Original code here https://github.com/triton-lang/triton/tree/main/python/triton_kernels

The current version is the following commit 7d0efaa7231661299284a603512fce4fa255e62c

Note that we can't update those kernels as we wish as some commits might rely on triton main.
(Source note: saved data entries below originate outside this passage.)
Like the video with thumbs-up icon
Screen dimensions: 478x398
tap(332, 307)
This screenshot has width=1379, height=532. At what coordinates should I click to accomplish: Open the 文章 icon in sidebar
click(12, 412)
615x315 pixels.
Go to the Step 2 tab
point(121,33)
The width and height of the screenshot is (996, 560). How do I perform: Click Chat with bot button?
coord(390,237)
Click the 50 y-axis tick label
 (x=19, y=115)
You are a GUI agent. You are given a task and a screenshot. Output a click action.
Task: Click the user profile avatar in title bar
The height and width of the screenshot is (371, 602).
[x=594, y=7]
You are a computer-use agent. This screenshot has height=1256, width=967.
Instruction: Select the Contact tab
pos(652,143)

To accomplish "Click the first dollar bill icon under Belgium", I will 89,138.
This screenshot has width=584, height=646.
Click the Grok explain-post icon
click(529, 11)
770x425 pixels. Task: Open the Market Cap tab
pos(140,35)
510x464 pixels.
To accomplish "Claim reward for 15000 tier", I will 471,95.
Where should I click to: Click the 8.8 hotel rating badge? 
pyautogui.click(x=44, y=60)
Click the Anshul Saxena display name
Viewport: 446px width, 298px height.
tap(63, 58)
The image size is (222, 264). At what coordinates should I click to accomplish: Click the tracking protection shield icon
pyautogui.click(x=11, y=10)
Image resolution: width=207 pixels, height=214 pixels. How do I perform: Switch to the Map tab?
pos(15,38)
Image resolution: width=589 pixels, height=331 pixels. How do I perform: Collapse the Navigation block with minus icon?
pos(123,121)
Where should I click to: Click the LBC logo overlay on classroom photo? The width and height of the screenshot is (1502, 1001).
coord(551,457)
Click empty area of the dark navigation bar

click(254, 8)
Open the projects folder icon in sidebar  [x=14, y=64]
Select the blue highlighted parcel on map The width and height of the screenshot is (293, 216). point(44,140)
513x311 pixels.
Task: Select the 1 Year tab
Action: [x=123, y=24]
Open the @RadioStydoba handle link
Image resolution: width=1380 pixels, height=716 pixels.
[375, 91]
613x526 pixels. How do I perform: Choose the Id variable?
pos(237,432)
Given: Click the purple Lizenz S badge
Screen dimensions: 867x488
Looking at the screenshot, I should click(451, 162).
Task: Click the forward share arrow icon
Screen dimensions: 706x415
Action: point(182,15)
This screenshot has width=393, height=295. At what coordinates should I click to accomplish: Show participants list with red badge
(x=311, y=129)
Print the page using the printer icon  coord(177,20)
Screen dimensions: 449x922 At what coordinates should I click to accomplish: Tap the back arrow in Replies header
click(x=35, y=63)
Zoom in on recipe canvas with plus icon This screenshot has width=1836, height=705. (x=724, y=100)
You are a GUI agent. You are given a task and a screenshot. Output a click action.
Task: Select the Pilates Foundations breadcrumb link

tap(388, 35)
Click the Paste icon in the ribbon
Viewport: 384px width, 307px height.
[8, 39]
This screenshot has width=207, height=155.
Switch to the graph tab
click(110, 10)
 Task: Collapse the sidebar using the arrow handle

We need to wait for a new release unfortunately. 
See releated issue https://github.com/triton-lang/triton/issues/7818


## Quickstart

```bash
uv run https://huggingface.co/kernels-community/triton_kernels/raw/main/readme_example.py
```

```python
# /// script
# requires-python = ">=3.10"
# dependencies = [
#     "torch",
#     "triton",
#     "numpy",
#     "kernels",
# ]
# ///

import torch
import sys
from kernels import get_kernel

torch.manual_seed(42)
torch.cuda.manual_seed(42)

# Load triton_kernels module via kernels library
triton_kernels = get_kernel("kernels-community/triton_kernels")

# Access modules directly from the loaded kernel
swiglu = triton_kernels.swiglu
routing = triton_kernels.routing

# Setup
device = "cuda" if torch.cuda.is_available() else "cpu"

# SwiGLU example
x = torch.randn(512, 1024, device=device, dtype=torch.bfloat16)
y = swiglu.swiglu_torch(x, 0.5, swiglu.PrecisionConfig(limit=1.0))
print(f"SwiGLU: {x.shape} -> {y.shape}")

# Routing example
logits = torch.randn(128, 8, device=device, dtype=torch.float16)
routing_data, gather_idx, scatter_idx = routing.routing_torch(logits, n_expts_act=2)
print(f"Routing: {routing_data.expt_hist.sum()} tokens routed")

# MoE integrated
n_tokens = routing_data.expt_hist.sum().item()
x_moe = torch.randn(n_tokens, 512, device=device, dtype=torch.bfloat16)
y_moe = swiglu.swiglu_torch(x_moe, 0.5, swiglu.PrecisionConfig(limit=1.0))
print(f"MoE SwiGLU: {x_moe.shape} -> {y_moe.shape}")
```